P. Alessandro Paravisi è morto il 23 luglio 1972 a meno di cinque mesi dal suo 80° compleanno, essendo nato a Bergamo il 17 dicembre 1892. Ebbe la fortuna di celebrare a Venegono nel giugno 1970 il 50° di ordinazione sacerdotale, di cui 28 anni di vita missionaria in Africa e 22 d'attività pastorale in Italia. Entrò a 15 anni nel nostro seminario di Brescia compiendo tutto il ginnasio, come si usava allora, presso i PP. Gesuiti del Collegio Cesare Arici. Compì gli studi filosofici e teologici a Verona, che dovette tuttavia interrompere a causa della prima guerra mondiale, quando i chierici furono adibiti al servizio negli ospedali militari. Il suo cappellano-capo, D. Francesco Manuelli, in una lettera al Superiore Generale, P. Vianello, attestò che il giovane Paravisi tenne sempre «una condotta esemplare ». Per motivi di età (28 anni) e l'urgente bisogno di missionari, al termine della guerra, fu ordinato prete in III teologia, il 29 agosto 1920, da Mons. Giacinto Gaggia vescovo di Brescia, a Monticelli Brusati, dove il presule si trovava in visita pastorale. Proseguì poi gli studi di IV teologia mentre prestava il suo servizio sacerdotale nella nostra casa di Brescia.

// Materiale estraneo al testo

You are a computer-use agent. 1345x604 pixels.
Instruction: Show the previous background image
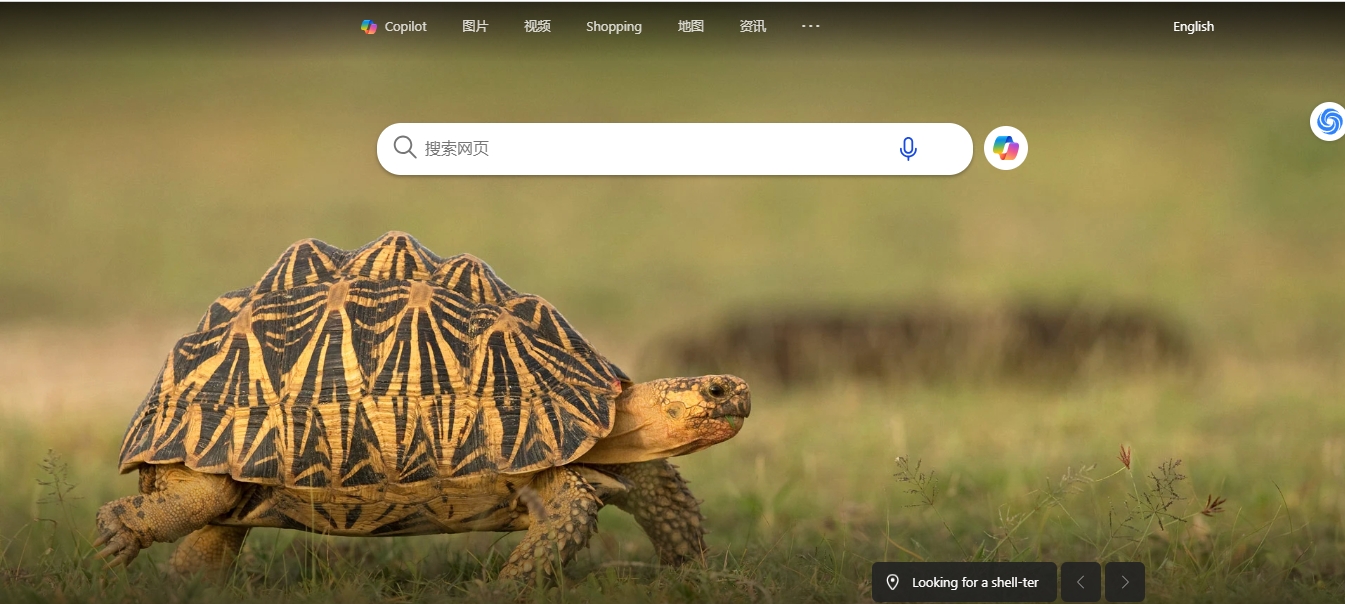click(x=1081, y=582)
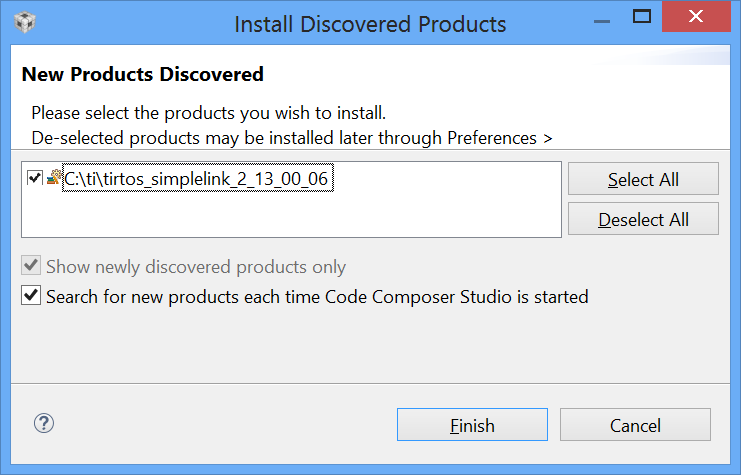Click Finish to install the products
The image size is (741, 475).
point(472,425)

Nel 1922 partiva per la missione, assegnato alla tribù dei Madi, prima a Loa nel Sudan e poi a Moyo rimanendovi ben 13 anni consecutivi. Moyo era stata fondata nel 1917, ma a causa della guerra solo verso il 1920 si poté iniziarvi un lavoro sistematico di ampio respiro. Questa nuova era per la conversione dei Madi coincise con l'arrivo di P. Pietro Foglio che fu appunto il maestro di vita missionaria di P. Paravisi. Data la vastità del territorio in cui era sparsa la tribù Madi, era imperativo, per creare contatti umani con tutti, essere sempre in moto. I missionari si davano il turno in queste visite sistematiche ed ininterrotte alle piccole comunità cristiane che andavano sorgendo in tutte le direzioni. P. Paravisi ricorderà con nostalgia e con soddisfazione i «safari», come pure ricorderà con piacere le belle nidiate di catecumeni che lo assediavano alla missione - negli intervalli tra un safari e l'altro - per sentire la Parola di Dio.

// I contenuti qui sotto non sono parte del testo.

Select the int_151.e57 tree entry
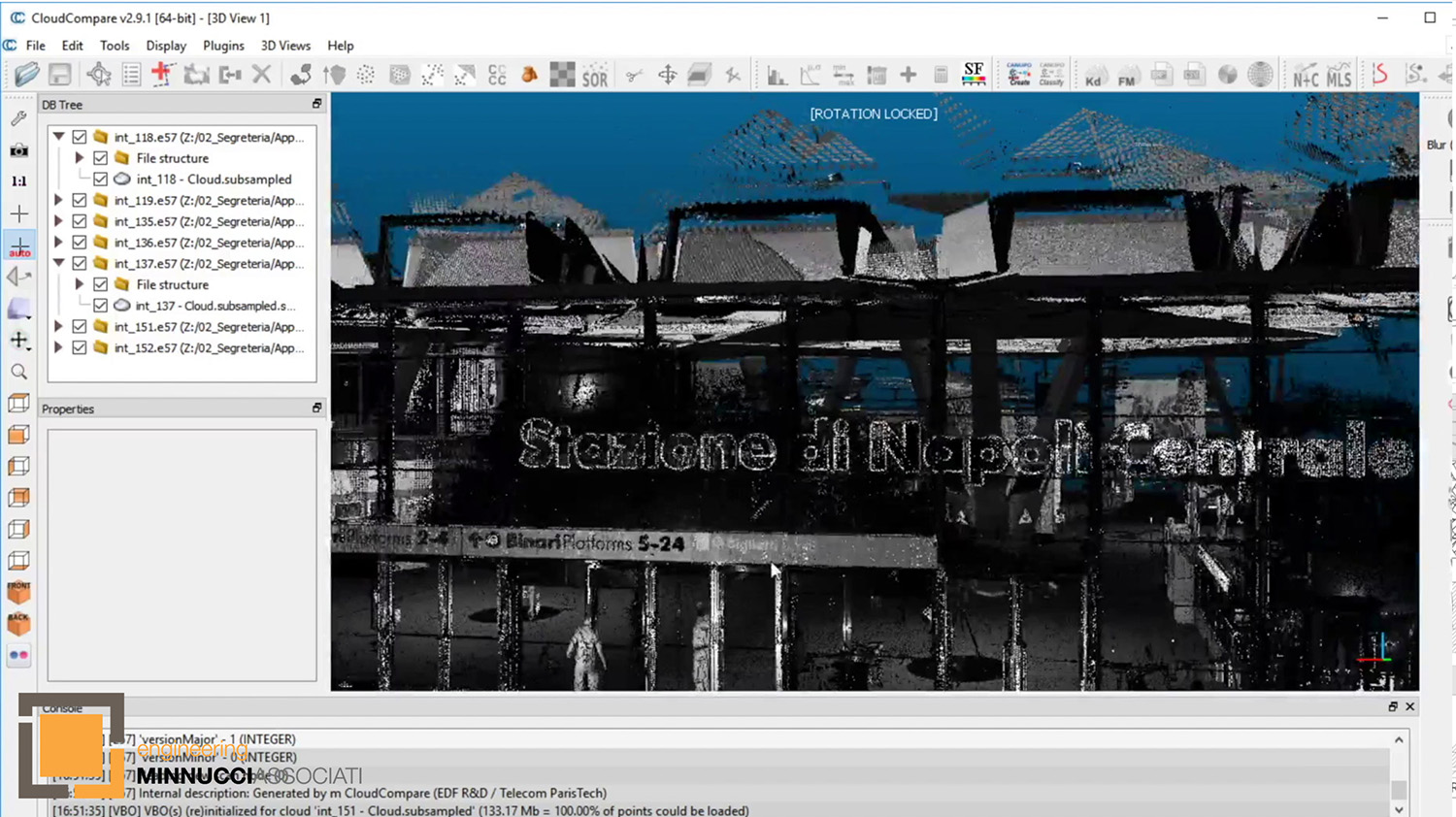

Nel 1935 si prese la prima vacanza. Rinfrancato in salute, nella primavera del 1936 fece ritorno alla sua Africa, dove gli fu assegnato un nuovo campo di lavoro: Angal, tra la tribù degli Alùr. Nonostante i suoi 44 anni si mise di lena a studiare una nuova lingua. Questa nuova esperienza gli costò molto, ma ebbe più tardi a dichiarare che era stata un'esperienza molto valida: conoscere e confrontare valori, qualità ed anche difetti di varie tribù è sempre un arricchimento per un missionario. La sua permanenza tra gli Alùr·durò quasi 10 anni e nel 1945 fece ritorno tra i Madi. Passati due anni a Moyo, fu convenuto con i Superiori di dividere in due la vastissima parrocchia che comprendeva tutta la tribù Madi che si aggirava intorno alle 40-45.000 persone.
La nuova fondazione fu affidata a P. Paravisi, a Pakèle, nella regione centrale dei Madi, là dove 35 anni prima (1912) era sorta la missione di Palàaro, abbandonata nel 1917 per motivi sanitari, essendo la zona allora infestata dalla mosca tse-tse, sostituita da Moyo.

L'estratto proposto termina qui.